▶ [DIRECTIONS FOR THIS TASK]:
In the NPR excerpt, how long did the Appalachian Trail piece that the writer stumbled on go on?

▶ [EXTRACT PROVIDED]:
···

Escaping American tribalism

William Deresiewicz in UnHerd:

One summer afternoon when I was 23 — this was in 1987 — I was twiddling the dial on the radio in the apartment I was subletting on 114th St. when I stumbled on a station that was unlike anything that I had ever heard before. They were in the middle of a story about the Appalachian Trail, profiling some of the people who were hiking its two thousand miles that year. The reporting was calm, patient, intelligent, allowing the subject to find its own shape, unfolding slowly, minute after minute, like the trail itself.

What is this, I thought? What portal had I fallen through? I’d been raised on 1010 WINS, “all news all the time,” blaring the same rotation of headlines, weather, traffic, and trivia, in 40-second increments, for hours at a stretch. The piece that I had happened on that day went on, improbably, for over 20 minutes.

The program I was listening to was called All Things Considered, on a network with the unfamiliar name of NPR, short for National Public Radio. I was immediately hooked. In no time flat, I’d put it on whenever I was home. Morning Edition as soon as I opened my eyes, All Things Considered when I got back in the afternoon, Fresh Air during dinner. I fell in love with Robert Siegel’s wit, Renée Montagne’s voice, Scott Simon’s charm. These people got me. They shared my interests, my outlook, my sensibilities. For the first time, I felt myself reflected in the public sphere. “NPR,” I put it to a friend a few years later, “is my home in America.”

···

▶ [DATA SUPPLIED]:
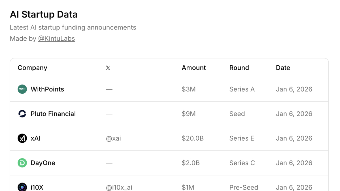This screenshot has height=191, width=340.
Task: Select the DayOne company name
Action: (43, 163)
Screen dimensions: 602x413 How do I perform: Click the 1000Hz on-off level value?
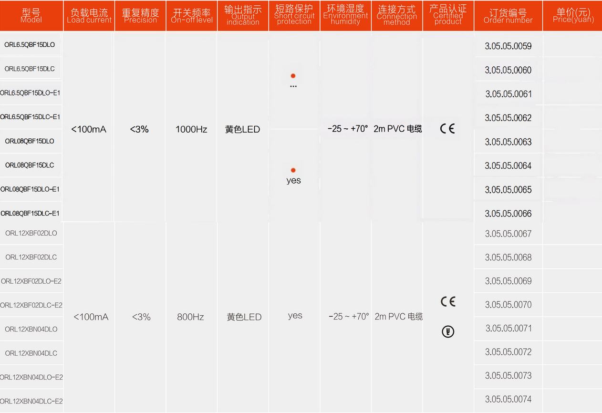pyautogui.click(x=191, y=129)
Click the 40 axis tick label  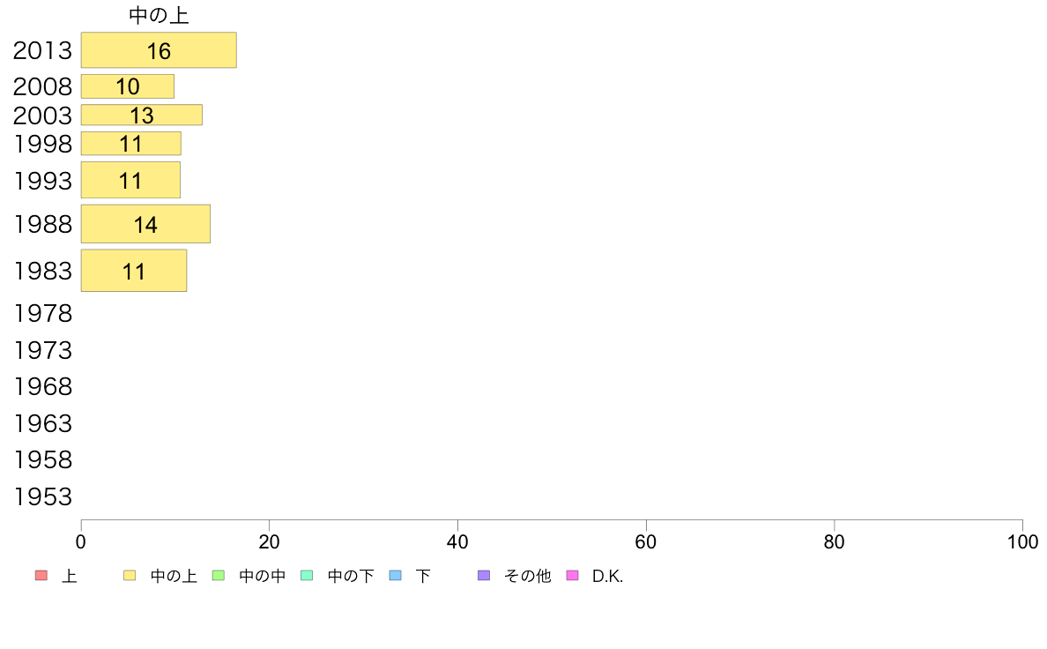(x=457, y=542)
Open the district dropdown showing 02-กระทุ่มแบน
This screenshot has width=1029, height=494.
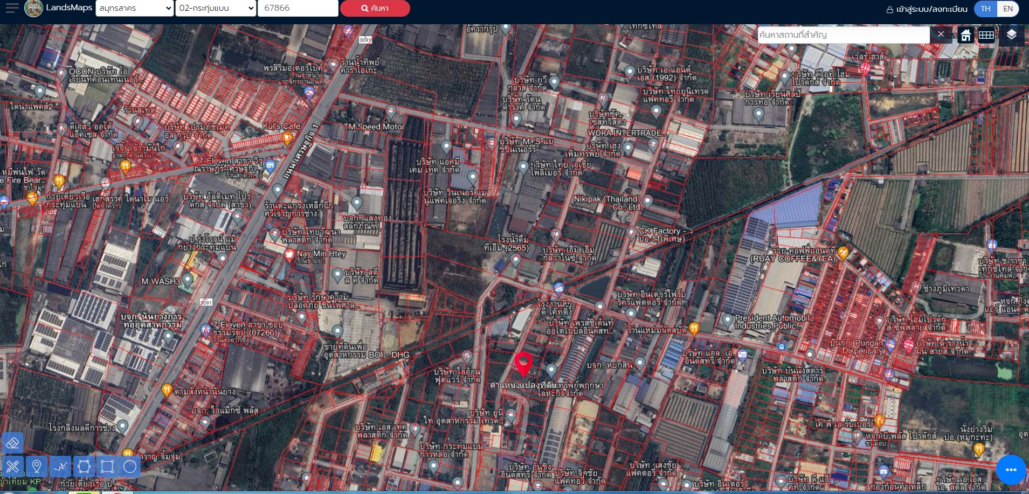[x=216, y=8]
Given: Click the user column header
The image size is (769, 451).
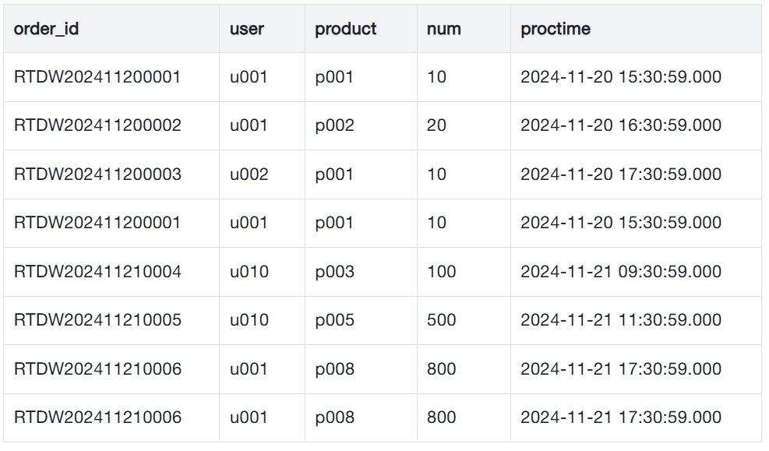Looking at the screenshot, I should (x=247, y=29).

···

▶ [SOLUTION TO THIS PROBLEM]:
Over 20 minutes.